月経の3大トラブル

日本人の平均初経は約12歳、平均閉経は約50歳前後です。月経は、受精卵を迎え入れるために、毎月、クッションのように厚くなる子宮内膜が、妊娠に至らなかった場合、はがれ落ちて起こります。月経は病気ではないという考え方から、不調を我慢する人は多くなっています。月経の3大トラブルといえば、下腹部が痛む月経痛、経血量が多い過多月経、月経前のホルモンの変動によって起こる月経前症候群(PMS)です。
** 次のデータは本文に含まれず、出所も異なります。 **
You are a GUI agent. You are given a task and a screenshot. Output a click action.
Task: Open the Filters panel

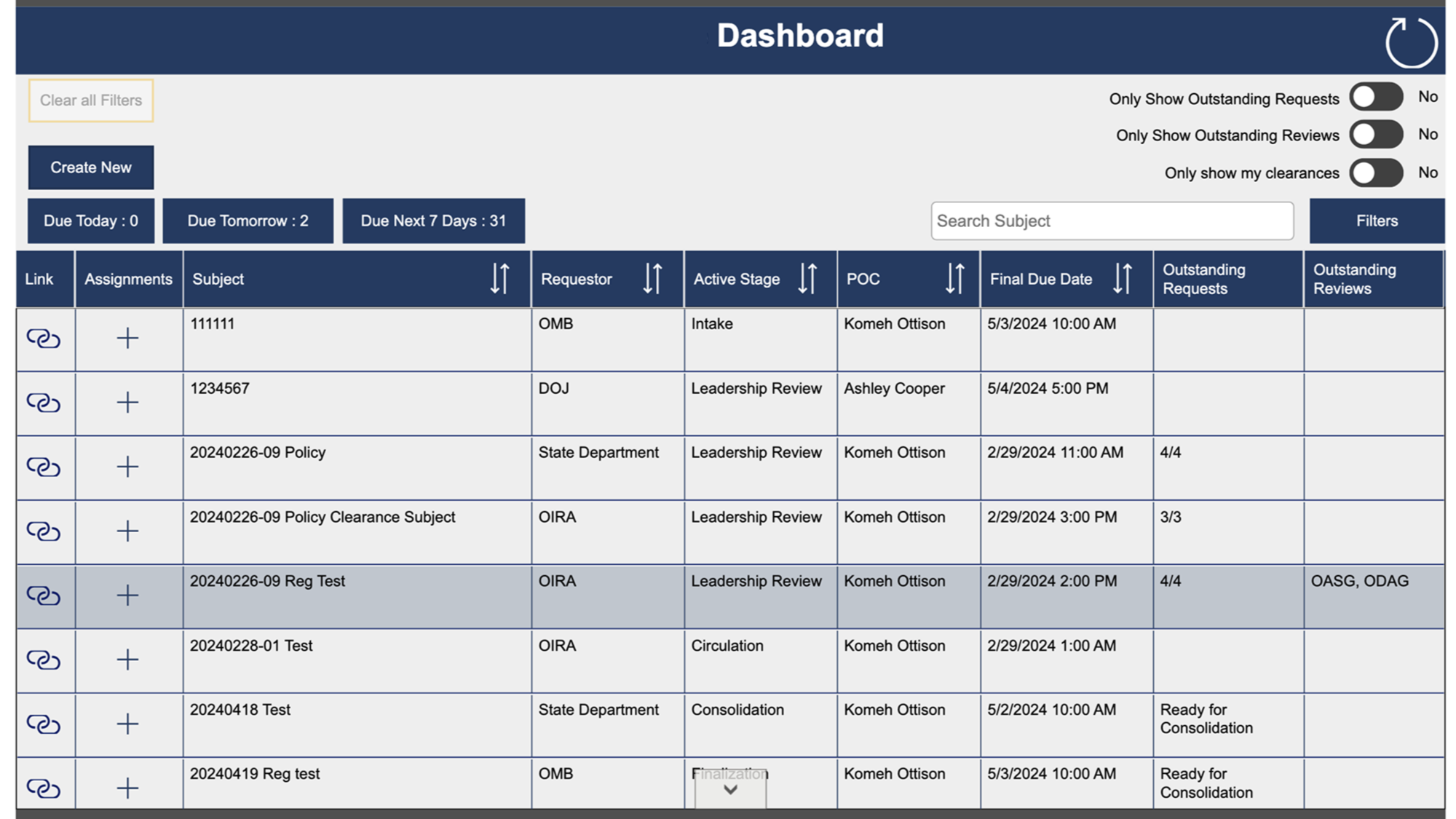1376,221
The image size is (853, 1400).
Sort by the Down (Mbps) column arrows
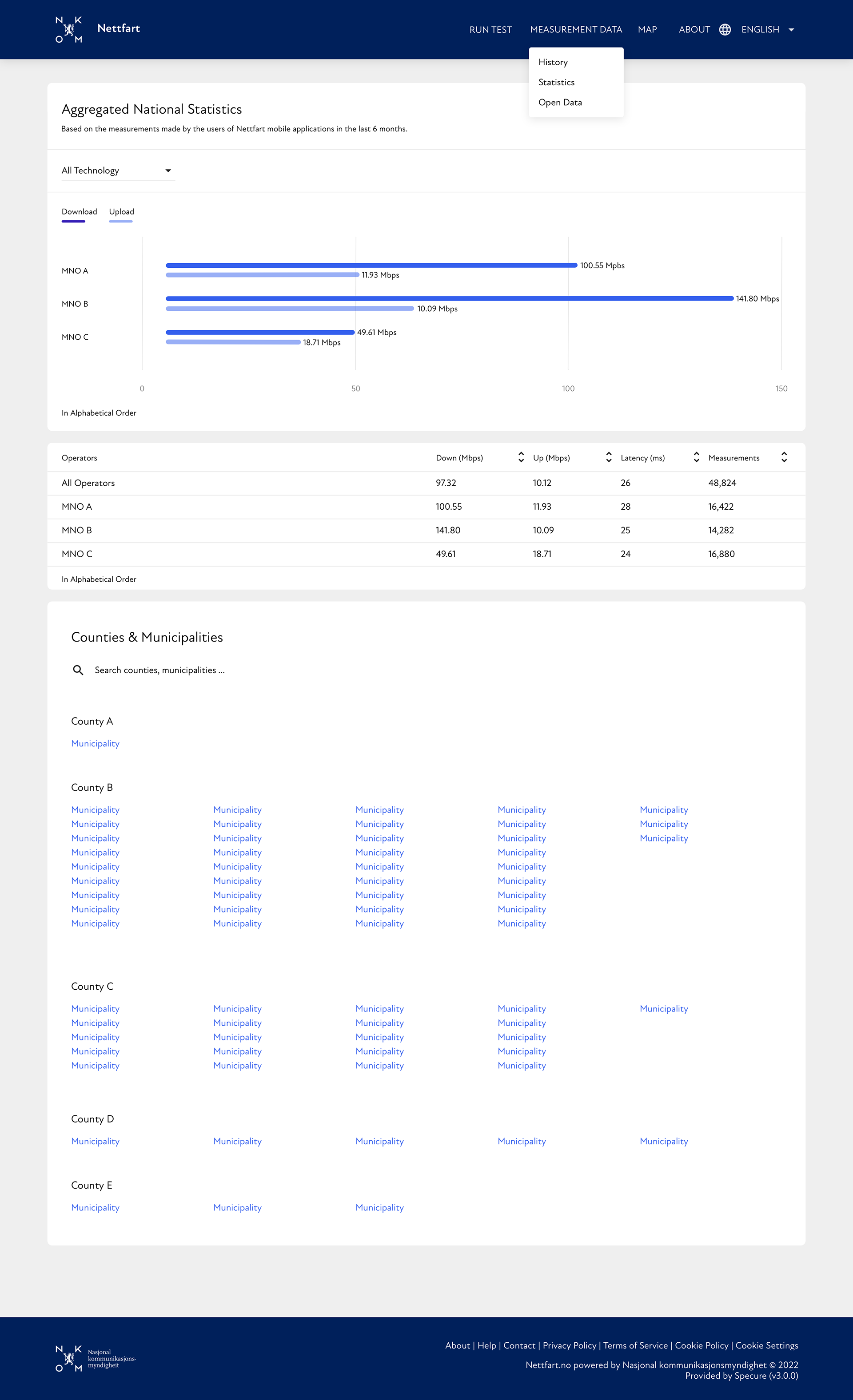tap(521, 457)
日常生活に支障がでるほどの痛みは、月経困難症という状態で、婦人科の受診が必要となります。子宮や卵巣に異常があって痛みが生じる場合もあり、適切な治療をしないと、不妊の原因にもなる子宮内膜症に進む可能性があります。経血量の多さには、子宮筋層に子宮内膜と似た組織が入り込む子宮内膜症や、良性の腫瘍ができる子宮筋腫などが潜む場合があります。これらの病気は、通常より子宮の表面積が大きくなってしまうため、経血量が増えてしまいます。PMSの主な症状は、胸や腹部の張り、むくみ、頭痛、イライラ、集中力の低下、気分の落ち込みなどです。症状が多様で、PMSが不調の原因と気づかずにいる人も多くみられます。
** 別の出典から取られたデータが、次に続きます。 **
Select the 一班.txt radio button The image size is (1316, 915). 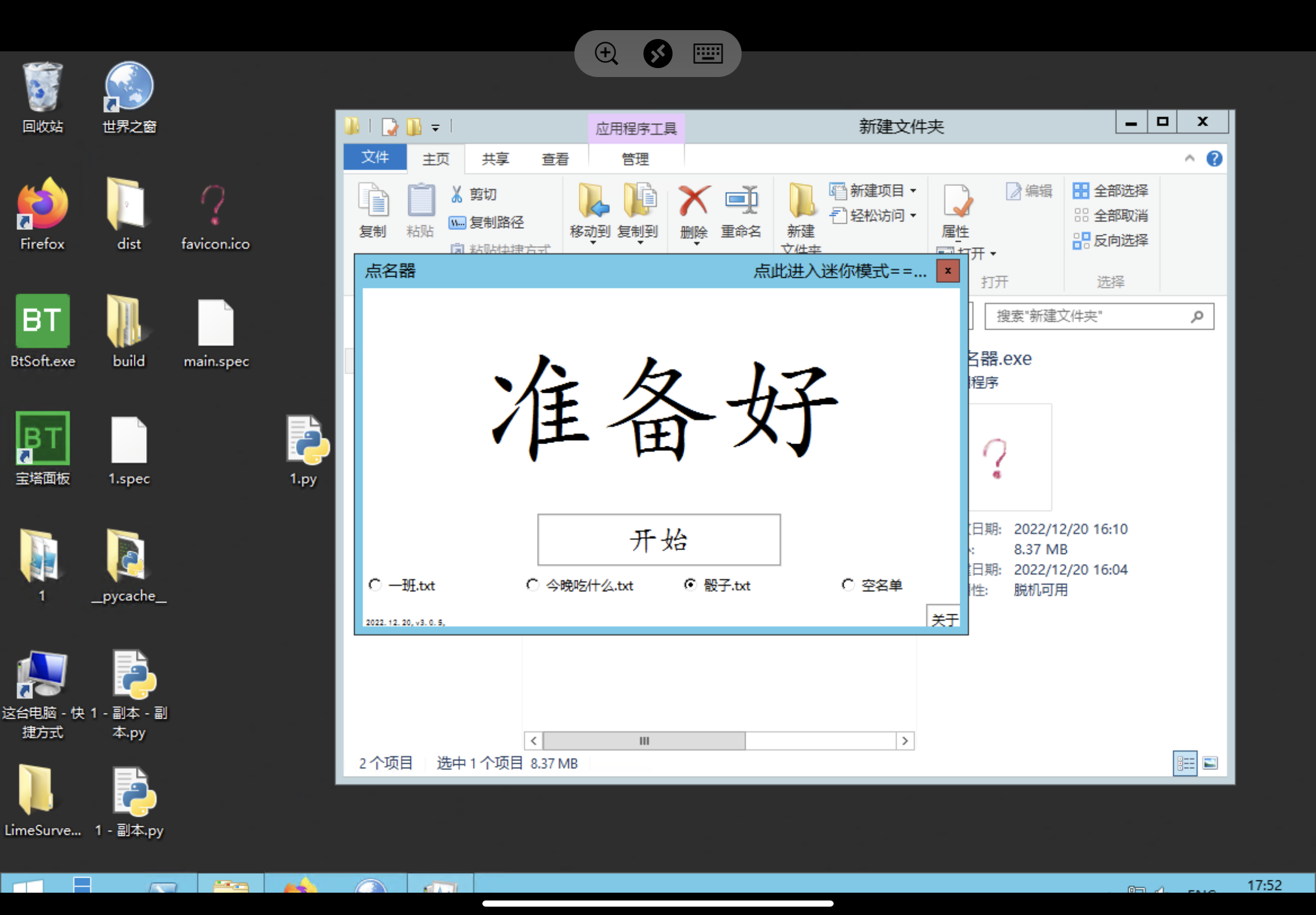(x=375, y=585)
婦人科に行く目安として、痛みなら鎮痛剤を必要とする、日常生活に影響する、痛みが年々ひどくなる、月経以外(排便時や性交時)でも痛みがあるなどが挙げられます。子宮内膜症は、子宮内膜と似た組織が子宮外にできて増殖し、炎症や癒着をおこします。子宮と直腸の間にできやすく、それが排便痛や性交痛の原因となります。経血量は、1~2時間で生理用品の交換が必要、昼でも夜用の生理用品が必要、貧血の症状がある、500円玉大の血のかたまりが出るなどが受診の目安です。
月経の3大トラブルへの対処法として、いずれにも効果が期待できるのが、低用量エストロゲン・プロゲスチン配合薬(LEP)、いわゆる低用量ピルです。服用により経血量も減り、子宮収縮による痛みも減ります。薬によって、ホルモンの変動も少なくなり、PMSの症状も緩和されます。40歳以上、喫煙者など服用に慎重な判断が必要なケースもあり、医師に相談することが大切です。